Aim of the exercise:
All that is wanted is the exact lines from the one with "Select the WAV format icon" through the last line of the entries, with both ends kept and every picture left out.

Record set:
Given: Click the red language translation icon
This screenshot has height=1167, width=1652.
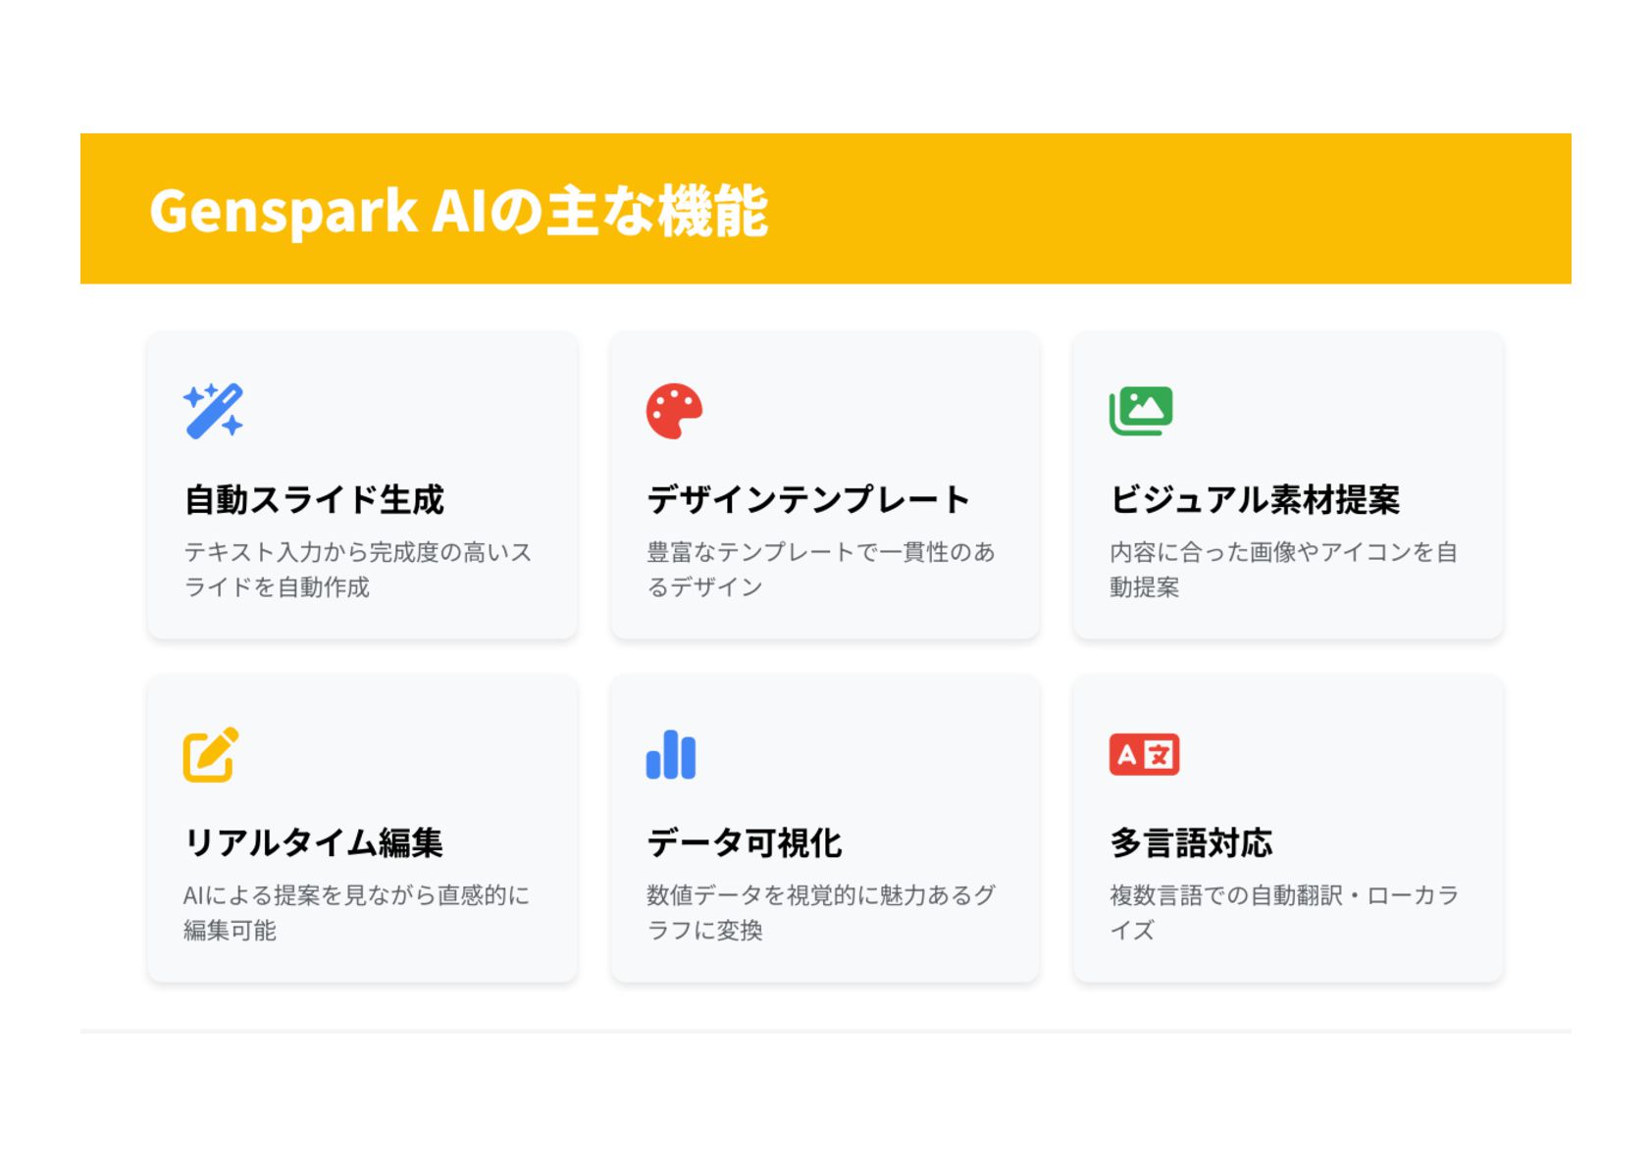Looking at the screenshot, I should click(1144, 754).
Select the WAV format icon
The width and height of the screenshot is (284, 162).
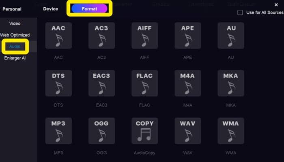188,131
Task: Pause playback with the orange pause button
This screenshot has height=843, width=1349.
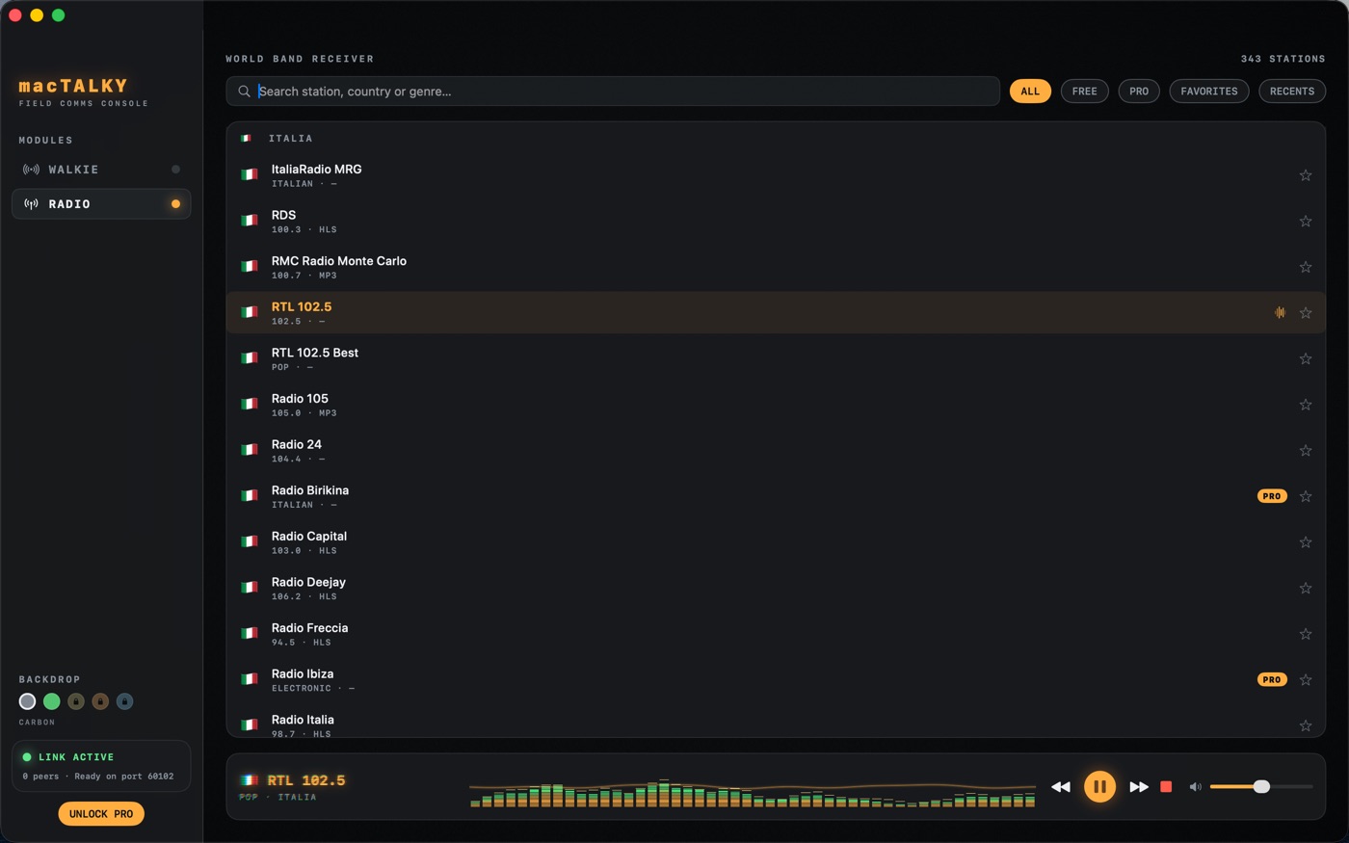Action: click(x=1099, y=787)
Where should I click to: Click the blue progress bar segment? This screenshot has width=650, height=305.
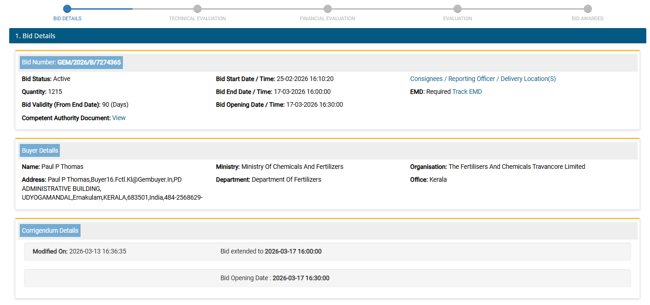[101, 9]
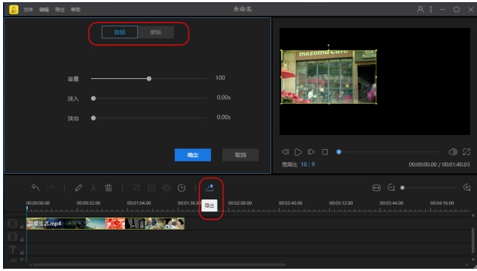Toggle the lock on the first video track
This screenshot has width=477, height=271.
(22, 227)
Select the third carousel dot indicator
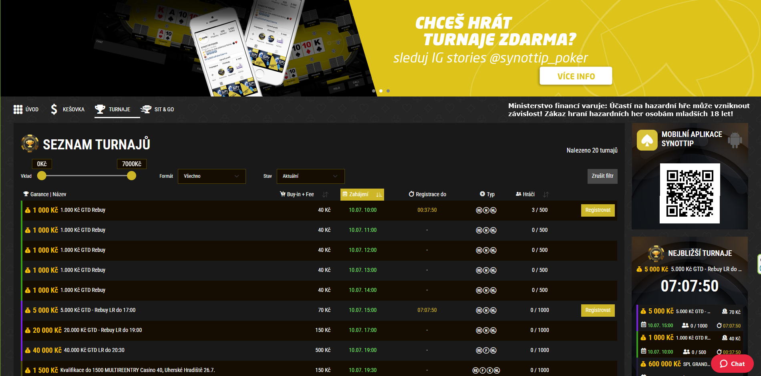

Solution for this exercise:
Select the WAV format icon
The width and height of the screenshot is (284, 162).
188,131
Task: Pause playback with the orange pause button
This screenshot has height=843, width=1349.
Action: click(x=1099, y=787)
Where should I click to: Click the blue progress bar segment? This screenshot has width=650, height=305.
[101, 9]
Toggle the lock on the first video track
This screenshot has width=477, height=271.
(22, 227)
Select the third carousel dot indicator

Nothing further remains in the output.